Of the 21 million people affected by the massive floods in Pakistan, 3 million are children under the age of 5, the aid agency says. Because the children are exposed to contaminated water and other elements in tent camps now substituting as home, they are vulnerable to disease, particularly after enduring seven weeks without adequate food and medical care.
At least 12,000 children have become acutely malnourished since the onslaught of the floods late July. But experts say that number could be 10 to 15 percent higher as children in the most remote areas slip through the net.
"The numbers of malnourished and critically sick children will rise dramatically in October and November as the food crisis takes its toll," said Save the Children's country director in Pakistan Mohammed Qazilbash in a release.
"These children have weakened immune systems because of the shortage of food, making them very vulnerable to disease," he said.

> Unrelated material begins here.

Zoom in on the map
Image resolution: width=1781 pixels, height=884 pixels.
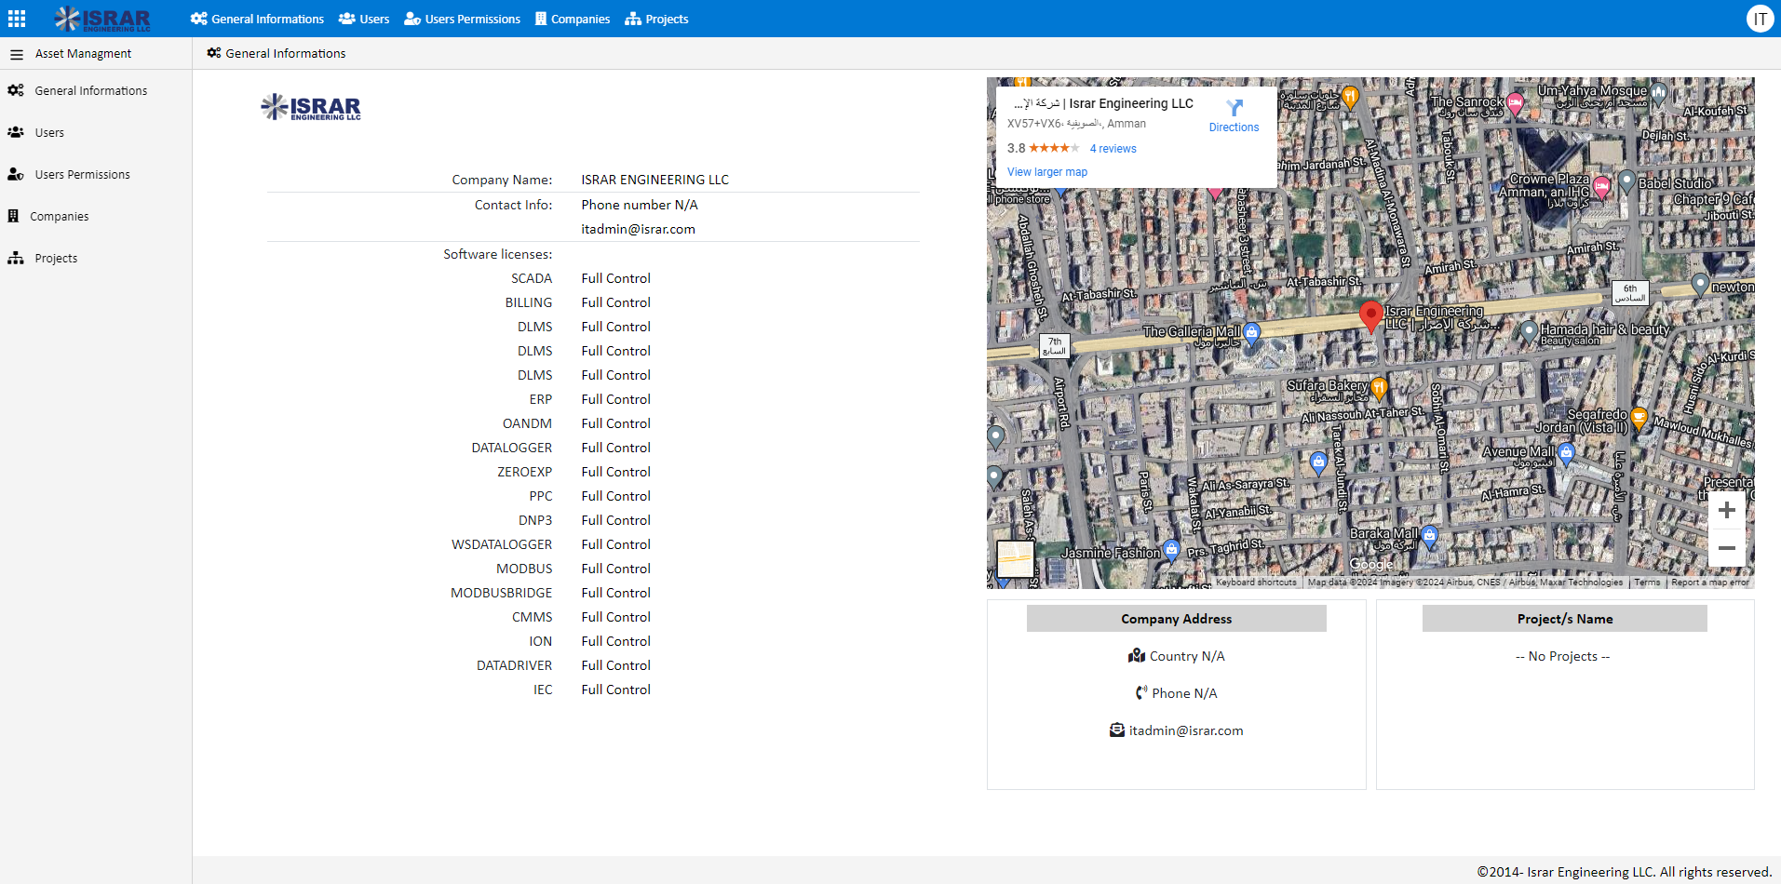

More than 10 million people will be in need of food until at least the end of January, estimates from the U.N. World Food Program indicate.
Qazilbash said: "Pakistan's children urgently need more support to survive and rebuild their lives. We need money for clinics, to rebuild schools and to help people begin to farm again and provide food for their families. This is not something that is going to go away. We have to act now before it is too late."
Save the Children's warning comes as the United Nations launched on Friday the largest ever natural disaster appeal -- for more than $2 billion -- to provide aid to those affected by the floods.
The $2 billion includes an August U.N. appeal of $459 million, which is 80 percent funded but still leaves a shortfall of about $1.6 billion, the United Nations says.
The floods have damaged or destroyed nearly 1.9 million homes and have devastated at least 62,000 square miles, an area larger than England.
In announcing the appeal for Pakistan, U.N. Secretary-General Ban Ki-moon said it is the worst natural disaster the organization has responded to in its 65-year history.
The $2 million will provide aid for up to 14 million people over a 12-month period.
In appealing for the additional aid for Pakistan, U.N. Undersecretary-General for Humanitarian Affairs and Emergency Relief Coordinator Valerie Amos said, "We simply cannot stand by and watch the immense suffering in a disaster of this scale."